• [WORK INSTRUCTION]: Copy out all of the entries exactly as they appear.

Segment Start: DATA EXTRACTS

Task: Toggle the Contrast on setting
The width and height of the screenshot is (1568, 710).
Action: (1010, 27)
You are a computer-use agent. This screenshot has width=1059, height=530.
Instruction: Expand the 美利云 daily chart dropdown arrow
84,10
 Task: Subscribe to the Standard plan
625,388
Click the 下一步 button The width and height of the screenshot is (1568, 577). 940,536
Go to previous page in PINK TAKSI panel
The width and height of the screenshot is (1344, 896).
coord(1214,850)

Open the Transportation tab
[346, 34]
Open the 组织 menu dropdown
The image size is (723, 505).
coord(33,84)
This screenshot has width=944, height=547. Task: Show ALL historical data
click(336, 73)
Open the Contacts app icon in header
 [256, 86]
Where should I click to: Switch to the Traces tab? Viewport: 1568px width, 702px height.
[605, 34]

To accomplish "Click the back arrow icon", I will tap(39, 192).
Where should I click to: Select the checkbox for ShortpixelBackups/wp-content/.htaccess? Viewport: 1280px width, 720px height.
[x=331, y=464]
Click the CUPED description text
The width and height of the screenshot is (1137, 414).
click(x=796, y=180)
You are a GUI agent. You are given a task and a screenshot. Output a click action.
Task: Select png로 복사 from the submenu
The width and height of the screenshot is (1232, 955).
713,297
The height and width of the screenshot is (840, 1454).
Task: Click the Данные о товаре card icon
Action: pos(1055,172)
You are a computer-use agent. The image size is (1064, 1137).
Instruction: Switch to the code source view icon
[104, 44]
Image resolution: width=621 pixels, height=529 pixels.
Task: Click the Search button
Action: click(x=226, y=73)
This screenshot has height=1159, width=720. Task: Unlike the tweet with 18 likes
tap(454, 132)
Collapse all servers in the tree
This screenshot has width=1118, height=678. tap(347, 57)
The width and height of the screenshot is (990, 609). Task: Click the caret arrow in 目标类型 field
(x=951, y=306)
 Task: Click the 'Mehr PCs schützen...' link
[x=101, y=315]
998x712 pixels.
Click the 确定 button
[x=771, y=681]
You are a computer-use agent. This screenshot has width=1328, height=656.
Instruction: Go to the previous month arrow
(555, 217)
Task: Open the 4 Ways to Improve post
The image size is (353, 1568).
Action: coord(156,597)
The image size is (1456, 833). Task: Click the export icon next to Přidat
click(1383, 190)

Segment End: DATA EXTRACTS

• [WORKED SOLUTION]:
Task: Toggle the Contrast on setting
The width and height of the screenshot is (1568, 710).
Action: (1010, 27)
You are a computer-use agent. This screenshot has width=1059, height=530.
Instruction: Expand the 美利云 daily chart dropdown arrow
84,10
 Task: Subscribe to the Standard plan
625,388
Click the 下一步 button The width and height of the screenshot is (1568, 577). 940,536
Go to previous page in PINK TAKSI panel
The width and height of the screenshot is (1344, 896).
coord(1214,850)

Open the Transportation tab
[346, 34]
Open the 组织 menu dropdown
The image size is (723, 505).
coord(33,84)
This screenshot has width=944, height=547. Task: Show ALL historical data
click(336, 73)
Open the Contacts app icon in header
 [256, 86]
Where should I click to: Switch to the Traces tab? Viewport: 1568px width, 702px height.
[605, 34]

To accomplish "Click the back arrow icon", I will tap(39, 192).
Where should I click to: Select the checkbox for ShortpixelBackups/wp-content/.htaccess? Viewport: 1280px width, 720px height.
[x=331, y=464]
Click the CUPED description text
The width and height of the screenshot is (1137, 414).
click(x=796, y=180)
You are a GUI agent. You are given a task and a screenshot. Output a click action.
Task: Select png로 복사 from the submenu
The width and height of the screenshot is (1232, 955).
713,297
The height and width of the screenshot is (840, 1454).
Task: Click the Данные о товаре card icon
Action: pos(1055,172)
You are a computer-use agent. The image size is (1064, 1137).
Instruction: Switch to the code source view icon
[104, 44]
Image resolution: width=621 pixels, height=529 pixels.
Task: Click the Search button
Action: click(x=226, y=73)
This screenshot has height=1159, width=720. Task: Unlike the tweet with 18 likes
tap(454, 132)
Collapse all servers in the tree
This screenshot has width=1118, height=678. tap(347, 57)
The width and height of the screenshot is (990, 609). Task: Click the caret arrow in 目标类型 field
(x=951, y=306)
 Task: Click the 'Mehr PCs schützen...' link
[x=101, y=315]
998x712 pixels.
Click the 确定 button
[x=771, y=681]
You are a computer-use agent. This screenshot has width=1328, height=656.
Instruction: Go to the previous month arrow
(555, 217)
Task: Open the 4 Ways to Improve post
The image size is (353, 1568).
Action: coord(156,597)
The image size is (1456, 833). Task: Click the export icon next to Přidat
click(1383, 190)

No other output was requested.